I have a very basic github setup with a readme, a directory, and another directory inside it with an html file. On github I can only view the readme and the first folder but none of its contents, and I am getting this message

tc349 ryntc3$ git add *
tc349 ryntc3$ git status
On branch master
Changes not staged for commit:
(use "git add <file>..." to update what will be committed)
(use "git checkout -- <file>..." to discard changes in working directory)
(commit or discard the untracked or modified content in submodules) 

modified:   week1 (modified content)

no changes added to commit (use "git add" and/or "git commit -a")

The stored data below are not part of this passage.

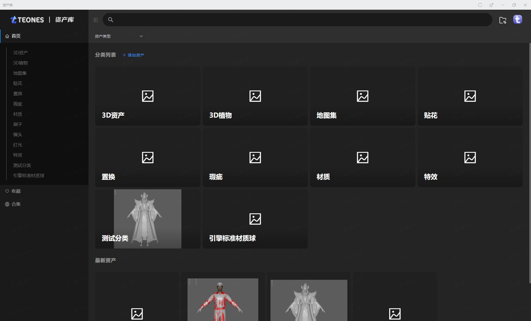
Task: Click into the search input field
Action: 301,20
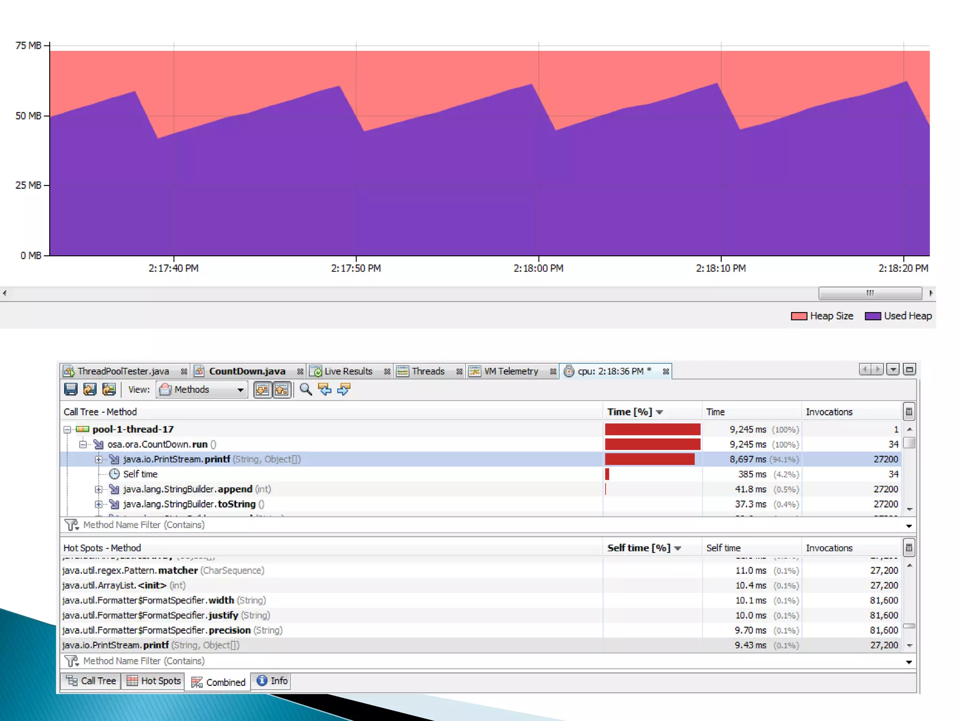Expand the java.io.PrintStream.printf call node
This screenshot has width=961, height=721.
pyautogui.click(x=99, y=459)
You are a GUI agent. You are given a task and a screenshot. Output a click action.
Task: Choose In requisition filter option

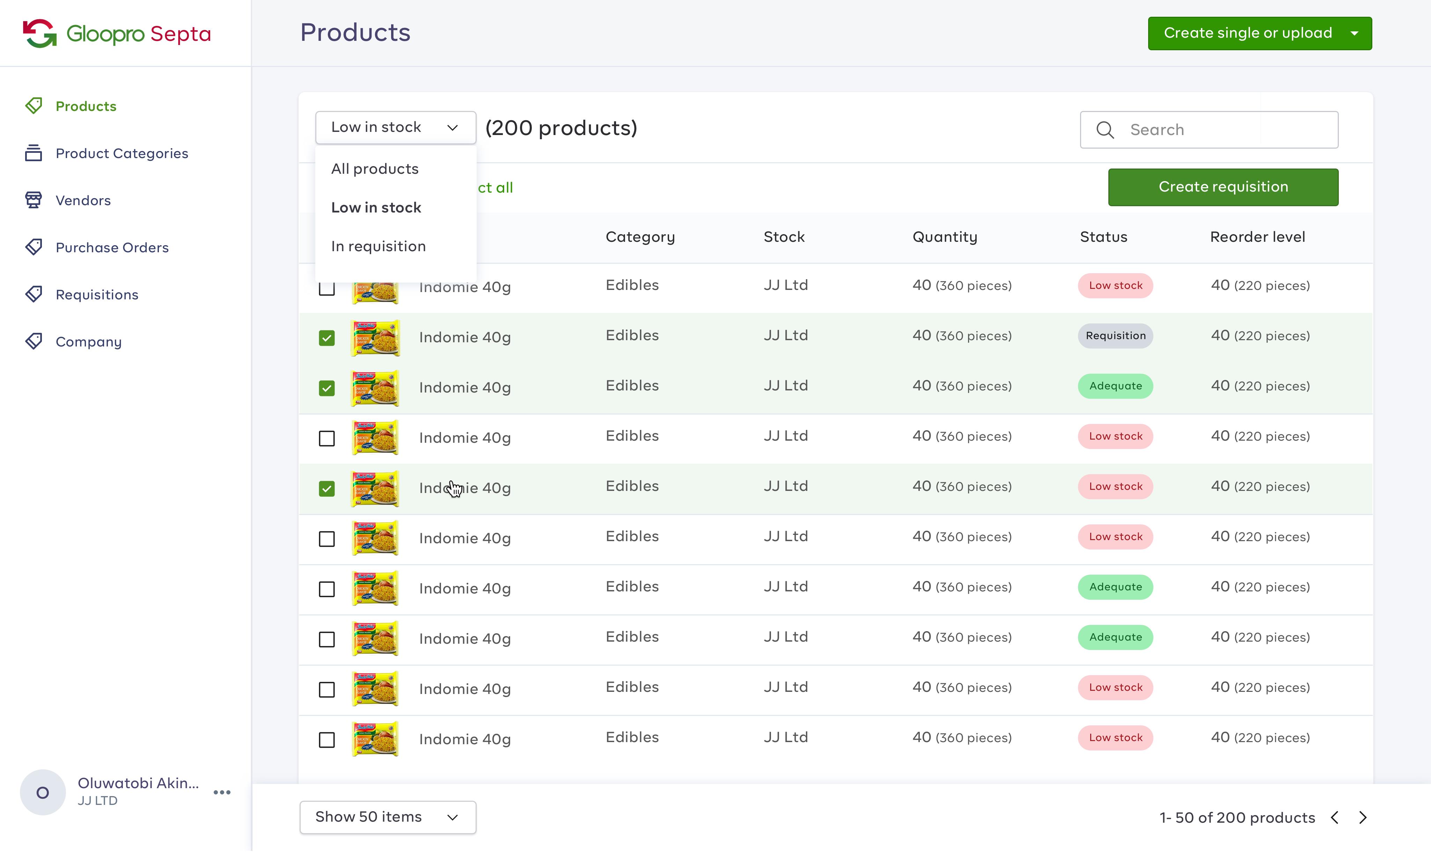click(x=378, y=246)
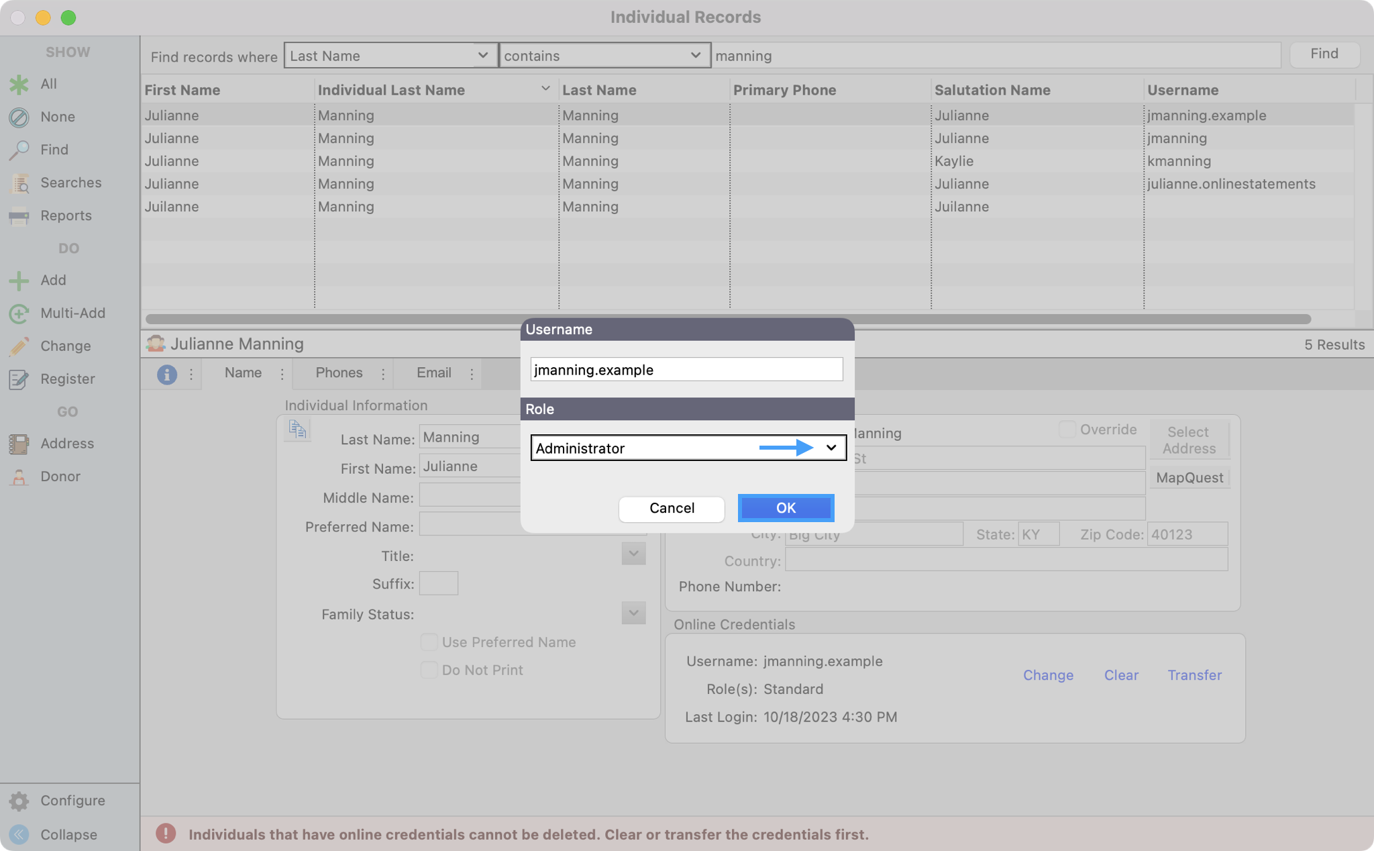Click the Multi-Add plus icon
Viewport: 1374px width, 851px height.
(19, 313)
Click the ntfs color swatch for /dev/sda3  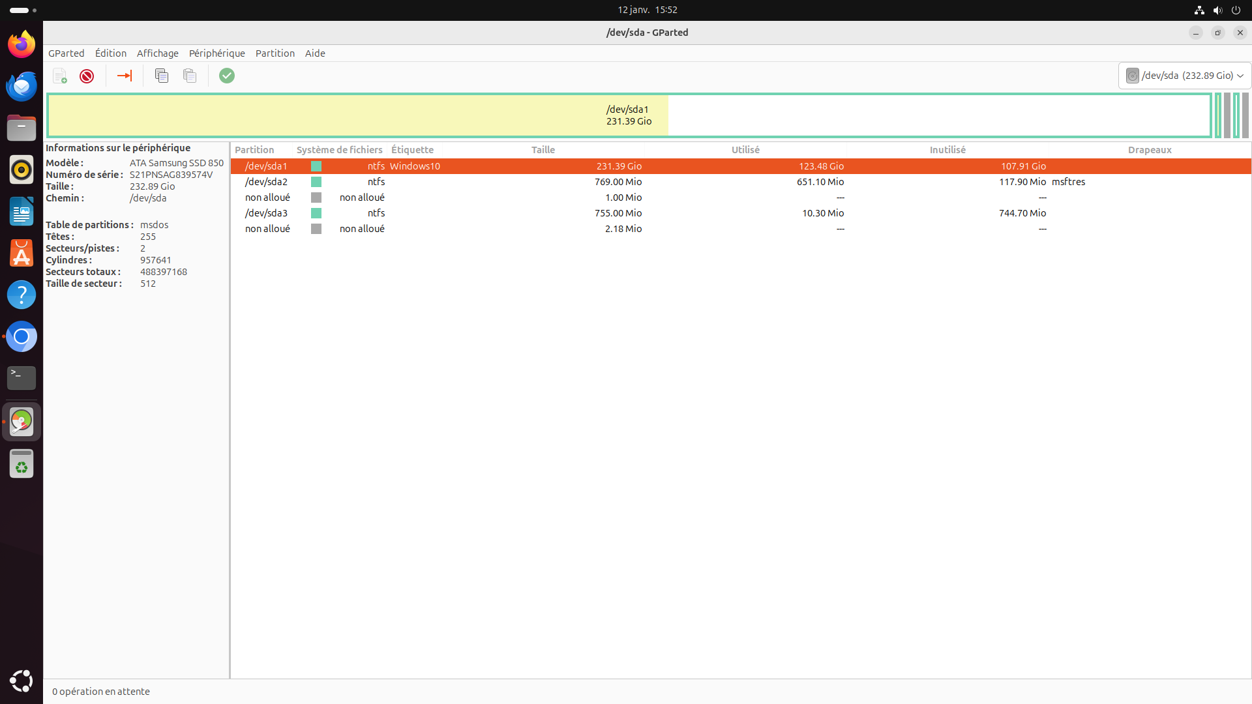point(316,213)
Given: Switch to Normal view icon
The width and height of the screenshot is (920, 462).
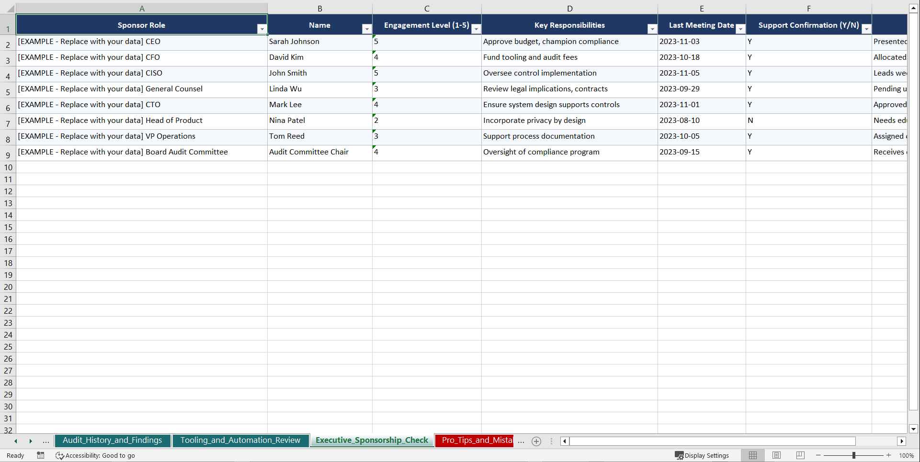Looking at the screenshot, I should (752, 455).
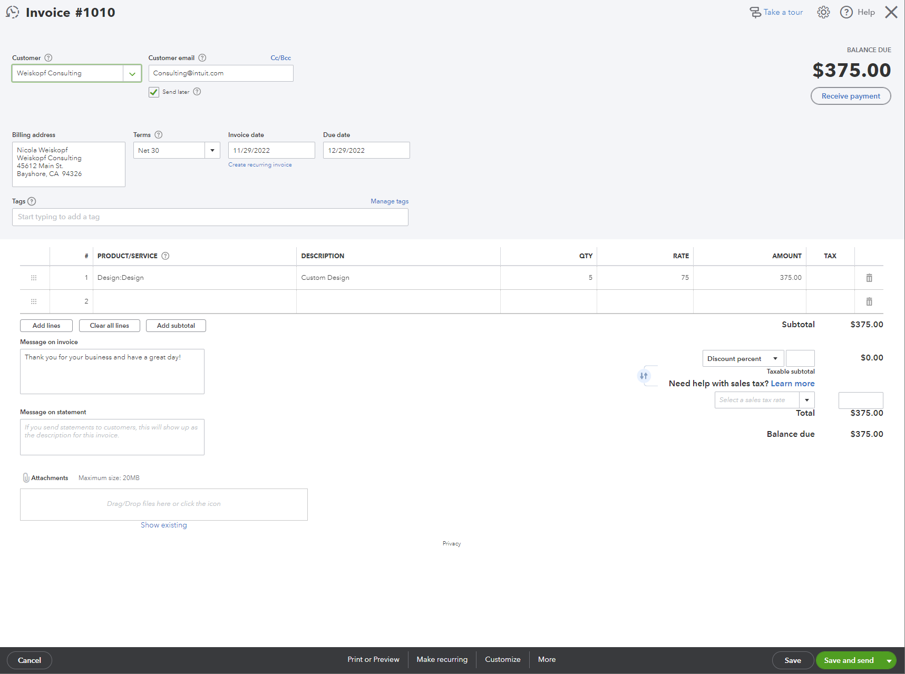
Task: Open the settings gear icon
Action: (823, 12)
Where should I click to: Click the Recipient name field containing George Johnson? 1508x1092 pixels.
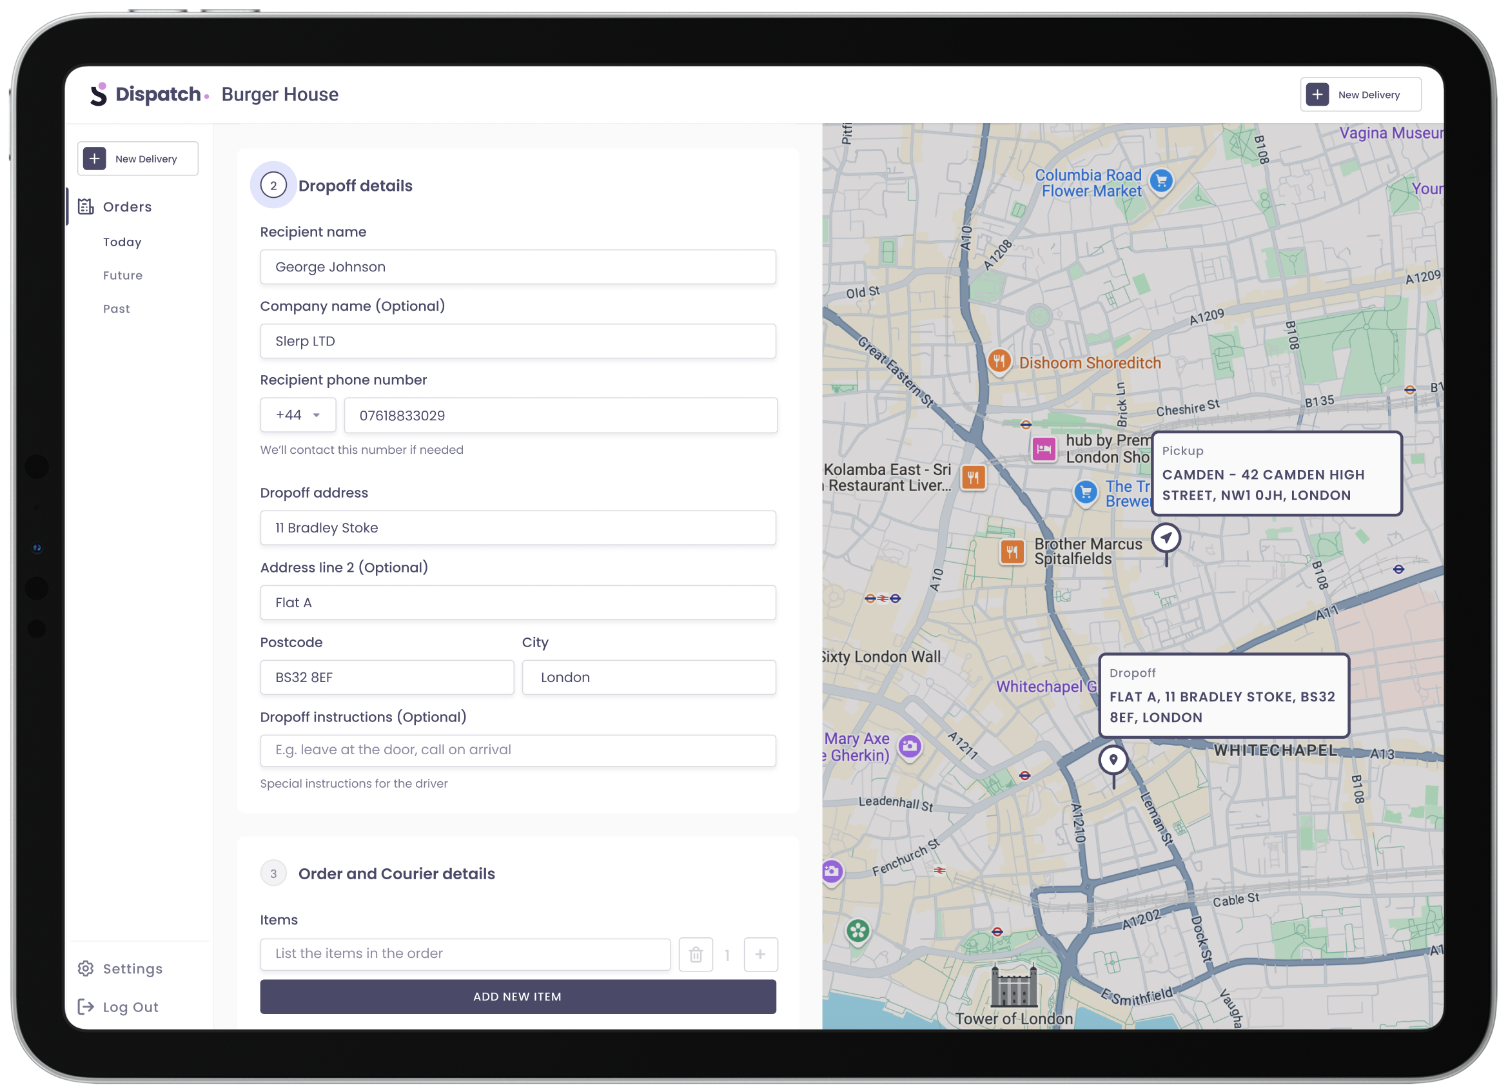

I feel like if I am adding all to be staged that it should not be an issue. Any help?


Have you tried

git add .

This recurses into sub-directories, whereas I don't think * does.

See here


WARNING! THIS WILL DELETE THE ENTIRE GIT HISTORY FOR YOUR SUBMODULE. ONLY DO THIS IF YOU CREATED THE SUBMODULE BY ACCIDENT. CERTAINLY NOT WHAT YOU WANT TO DO IN MOST CASES.

I think you have to go inside week1 folder and delete the .git folder:

sudo rm -Rf .git

then go back to top level folder and do:

git add .

then do a commit and push the code.


in my case, I needed a

 git add files
 git commit -am 'what I changed'
 git push

the 'a' on the commit was needed.


Is week1 a submodule?

Note the relevant part from the output of the git status command:

(commit or discard the untracked or modified content in submodules)

Try cd week1 and issuing another git status to see what changes you have made to the week1 submodule.

See http://git-scm.com/book/en/Git-Tools-Submodules for more information about how submodules work in Git.


WARNING! THIS WILL DELETE THE ENTIRE GIT HISTORY FOR YOUR SUBMODULE. ONLY DO THIS IF YOU CREATED THE SUBMODULE BY ACCIDENT. CERTAINLY NOT WHAT YOU WANT TO DO IN MOST CASES.

In my situation, there was a sub-directory which had a .git directory.

What I do is simply remove that .git directory from my sub-directory.